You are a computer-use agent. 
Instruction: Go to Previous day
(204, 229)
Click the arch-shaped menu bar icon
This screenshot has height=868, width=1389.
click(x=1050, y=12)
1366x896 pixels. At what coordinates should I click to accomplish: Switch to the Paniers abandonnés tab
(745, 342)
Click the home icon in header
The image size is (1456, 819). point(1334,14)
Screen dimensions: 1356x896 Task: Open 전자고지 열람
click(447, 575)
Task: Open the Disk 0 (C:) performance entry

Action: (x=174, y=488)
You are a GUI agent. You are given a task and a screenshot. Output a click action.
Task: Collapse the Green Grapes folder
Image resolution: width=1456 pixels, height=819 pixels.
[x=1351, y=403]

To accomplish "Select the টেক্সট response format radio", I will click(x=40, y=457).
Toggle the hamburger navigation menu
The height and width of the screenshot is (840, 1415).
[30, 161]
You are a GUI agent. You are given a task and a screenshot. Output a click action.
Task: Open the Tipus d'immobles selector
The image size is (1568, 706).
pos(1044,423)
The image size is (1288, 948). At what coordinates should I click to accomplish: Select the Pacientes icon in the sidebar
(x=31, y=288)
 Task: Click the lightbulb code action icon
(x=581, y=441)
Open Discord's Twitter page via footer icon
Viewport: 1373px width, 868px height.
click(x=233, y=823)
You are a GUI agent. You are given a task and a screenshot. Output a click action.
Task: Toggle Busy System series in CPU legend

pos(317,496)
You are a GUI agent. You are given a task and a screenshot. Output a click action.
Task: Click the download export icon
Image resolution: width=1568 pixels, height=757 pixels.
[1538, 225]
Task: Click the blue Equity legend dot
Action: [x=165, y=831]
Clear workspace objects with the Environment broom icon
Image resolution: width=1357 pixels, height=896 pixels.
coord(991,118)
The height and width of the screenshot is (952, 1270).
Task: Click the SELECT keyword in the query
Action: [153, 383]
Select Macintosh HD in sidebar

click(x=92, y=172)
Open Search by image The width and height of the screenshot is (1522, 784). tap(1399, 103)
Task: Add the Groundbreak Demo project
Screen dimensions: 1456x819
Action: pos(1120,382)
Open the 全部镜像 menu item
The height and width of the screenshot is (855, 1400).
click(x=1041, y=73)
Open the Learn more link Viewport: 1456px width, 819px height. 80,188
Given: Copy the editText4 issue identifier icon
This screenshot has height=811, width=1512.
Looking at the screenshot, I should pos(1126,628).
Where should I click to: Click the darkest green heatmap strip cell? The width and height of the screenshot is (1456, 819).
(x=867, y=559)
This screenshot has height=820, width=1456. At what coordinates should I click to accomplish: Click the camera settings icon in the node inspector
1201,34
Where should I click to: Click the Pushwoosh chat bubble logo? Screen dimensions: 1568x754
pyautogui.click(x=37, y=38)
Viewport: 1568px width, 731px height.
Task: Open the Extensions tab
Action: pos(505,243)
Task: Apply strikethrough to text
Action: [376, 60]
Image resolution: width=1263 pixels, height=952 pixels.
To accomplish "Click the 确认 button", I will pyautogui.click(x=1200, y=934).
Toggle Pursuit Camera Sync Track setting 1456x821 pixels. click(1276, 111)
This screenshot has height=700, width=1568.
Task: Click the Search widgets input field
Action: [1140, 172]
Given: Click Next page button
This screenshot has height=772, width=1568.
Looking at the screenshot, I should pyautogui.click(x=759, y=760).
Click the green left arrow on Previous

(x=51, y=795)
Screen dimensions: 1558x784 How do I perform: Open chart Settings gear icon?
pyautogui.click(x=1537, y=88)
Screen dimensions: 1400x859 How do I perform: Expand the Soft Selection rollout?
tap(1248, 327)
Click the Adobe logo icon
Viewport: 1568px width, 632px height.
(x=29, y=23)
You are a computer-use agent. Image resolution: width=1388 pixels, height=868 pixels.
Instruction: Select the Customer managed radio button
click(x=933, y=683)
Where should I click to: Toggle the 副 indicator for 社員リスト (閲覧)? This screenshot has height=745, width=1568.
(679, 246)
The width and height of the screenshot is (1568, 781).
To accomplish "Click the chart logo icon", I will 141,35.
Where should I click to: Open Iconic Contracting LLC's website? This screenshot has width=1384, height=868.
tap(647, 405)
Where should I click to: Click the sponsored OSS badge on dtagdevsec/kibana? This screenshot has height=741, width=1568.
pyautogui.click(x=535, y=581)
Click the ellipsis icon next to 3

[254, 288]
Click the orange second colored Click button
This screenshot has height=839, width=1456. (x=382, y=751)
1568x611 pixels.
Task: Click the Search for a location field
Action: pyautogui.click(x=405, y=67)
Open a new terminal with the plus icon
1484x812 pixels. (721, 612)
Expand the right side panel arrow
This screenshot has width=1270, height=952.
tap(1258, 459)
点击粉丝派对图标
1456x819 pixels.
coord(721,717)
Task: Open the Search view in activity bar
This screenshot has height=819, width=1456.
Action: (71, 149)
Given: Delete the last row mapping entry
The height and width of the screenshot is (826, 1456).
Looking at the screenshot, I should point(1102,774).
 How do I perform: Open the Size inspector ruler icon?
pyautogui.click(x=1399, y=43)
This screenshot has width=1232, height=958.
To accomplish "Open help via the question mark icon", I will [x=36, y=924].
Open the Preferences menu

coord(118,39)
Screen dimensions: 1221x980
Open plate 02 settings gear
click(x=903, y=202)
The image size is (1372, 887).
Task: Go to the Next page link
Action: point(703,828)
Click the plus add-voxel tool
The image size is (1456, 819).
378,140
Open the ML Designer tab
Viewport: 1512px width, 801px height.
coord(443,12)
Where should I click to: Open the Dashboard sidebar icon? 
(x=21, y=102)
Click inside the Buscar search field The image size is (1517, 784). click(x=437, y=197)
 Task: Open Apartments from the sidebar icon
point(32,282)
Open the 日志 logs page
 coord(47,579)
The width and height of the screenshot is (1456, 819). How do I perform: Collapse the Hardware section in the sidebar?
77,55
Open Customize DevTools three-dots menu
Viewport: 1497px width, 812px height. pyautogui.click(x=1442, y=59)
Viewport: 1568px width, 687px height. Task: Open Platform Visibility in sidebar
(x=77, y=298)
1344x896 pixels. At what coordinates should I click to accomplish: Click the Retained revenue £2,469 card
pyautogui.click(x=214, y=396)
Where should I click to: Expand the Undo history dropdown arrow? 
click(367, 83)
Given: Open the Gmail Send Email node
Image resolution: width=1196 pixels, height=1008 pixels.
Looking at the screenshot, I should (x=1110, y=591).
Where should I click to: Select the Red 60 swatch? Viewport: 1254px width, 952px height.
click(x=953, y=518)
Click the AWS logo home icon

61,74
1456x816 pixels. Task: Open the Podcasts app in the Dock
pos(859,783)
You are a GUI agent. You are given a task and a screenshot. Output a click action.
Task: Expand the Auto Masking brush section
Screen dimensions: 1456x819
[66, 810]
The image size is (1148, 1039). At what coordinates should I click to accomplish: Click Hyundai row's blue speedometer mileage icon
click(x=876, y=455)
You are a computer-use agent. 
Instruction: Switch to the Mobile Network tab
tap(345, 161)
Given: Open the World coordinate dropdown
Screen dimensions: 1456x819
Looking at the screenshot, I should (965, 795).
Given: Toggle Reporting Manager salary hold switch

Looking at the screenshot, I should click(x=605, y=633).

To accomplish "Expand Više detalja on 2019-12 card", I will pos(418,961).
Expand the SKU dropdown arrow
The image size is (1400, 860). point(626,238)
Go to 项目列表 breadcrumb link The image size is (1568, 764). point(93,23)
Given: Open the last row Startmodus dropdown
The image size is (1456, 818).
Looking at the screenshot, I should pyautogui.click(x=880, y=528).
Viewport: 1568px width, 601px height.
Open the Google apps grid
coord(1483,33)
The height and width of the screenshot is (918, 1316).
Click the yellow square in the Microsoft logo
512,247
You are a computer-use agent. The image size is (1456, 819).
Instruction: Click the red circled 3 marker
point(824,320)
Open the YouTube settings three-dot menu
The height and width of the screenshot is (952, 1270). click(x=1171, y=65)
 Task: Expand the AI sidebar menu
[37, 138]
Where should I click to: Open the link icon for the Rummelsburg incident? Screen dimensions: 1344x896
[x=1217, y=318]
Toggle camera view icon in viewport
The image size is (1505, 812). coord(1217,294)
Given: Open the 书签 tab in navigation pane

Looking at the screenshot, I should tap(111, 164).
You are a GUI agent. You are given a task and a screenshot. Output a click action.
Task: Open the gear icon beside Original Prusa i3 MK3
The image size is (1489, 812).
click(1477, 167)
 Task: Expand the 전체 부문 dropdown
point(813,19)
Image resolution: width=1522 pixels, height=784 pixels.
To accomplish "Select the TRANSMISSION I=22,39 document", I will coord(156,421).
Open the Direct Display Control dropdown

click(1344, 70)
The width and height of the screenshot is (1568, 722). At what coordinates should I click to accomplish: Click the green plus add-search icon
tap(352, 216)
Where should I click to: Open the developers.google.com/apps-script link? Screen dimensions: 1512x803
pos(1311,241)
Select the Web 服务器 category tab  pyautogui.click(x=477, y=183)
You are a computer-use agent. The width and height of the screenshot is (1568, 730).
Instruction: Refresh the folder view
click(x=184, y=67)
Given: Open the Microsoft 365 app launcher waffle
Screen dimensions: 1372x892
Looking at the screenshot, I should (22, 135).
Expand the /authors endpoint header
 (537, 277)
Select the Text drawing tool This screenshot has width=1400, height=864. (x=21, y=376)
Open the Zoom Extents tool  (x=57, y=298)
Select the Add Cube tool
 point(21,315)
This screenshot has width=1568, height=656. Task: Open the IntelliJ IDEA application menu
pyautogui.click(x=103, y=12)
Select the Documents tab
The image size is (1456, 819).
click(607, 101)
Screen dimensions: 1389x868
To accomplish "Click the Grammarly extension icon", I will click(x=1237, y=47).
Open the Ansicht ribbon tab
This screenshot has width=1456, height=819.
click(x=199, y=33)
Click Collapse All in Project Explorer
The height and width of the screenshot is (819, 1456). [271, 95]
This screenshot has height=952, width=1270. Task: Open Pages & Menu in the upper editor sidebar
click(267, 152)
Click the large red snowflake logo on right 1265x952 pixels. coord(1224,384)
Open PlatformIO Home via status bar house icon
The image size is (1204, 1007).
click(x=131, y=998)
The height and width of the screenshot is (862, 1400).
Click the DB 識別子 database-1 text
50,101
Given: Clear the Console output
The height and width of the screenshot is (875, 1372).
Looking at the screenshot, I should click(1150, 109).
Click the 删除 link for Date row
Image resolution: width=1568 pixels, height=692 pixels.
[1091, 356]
───
YOUR OBJECTIVE =>
What lines hold the string "last"? Pick them out of the data.

RESPONSE TO THIS TASK =>
Given: Delete the last row mapping entry
Given: Open the last row Startmodus dropdown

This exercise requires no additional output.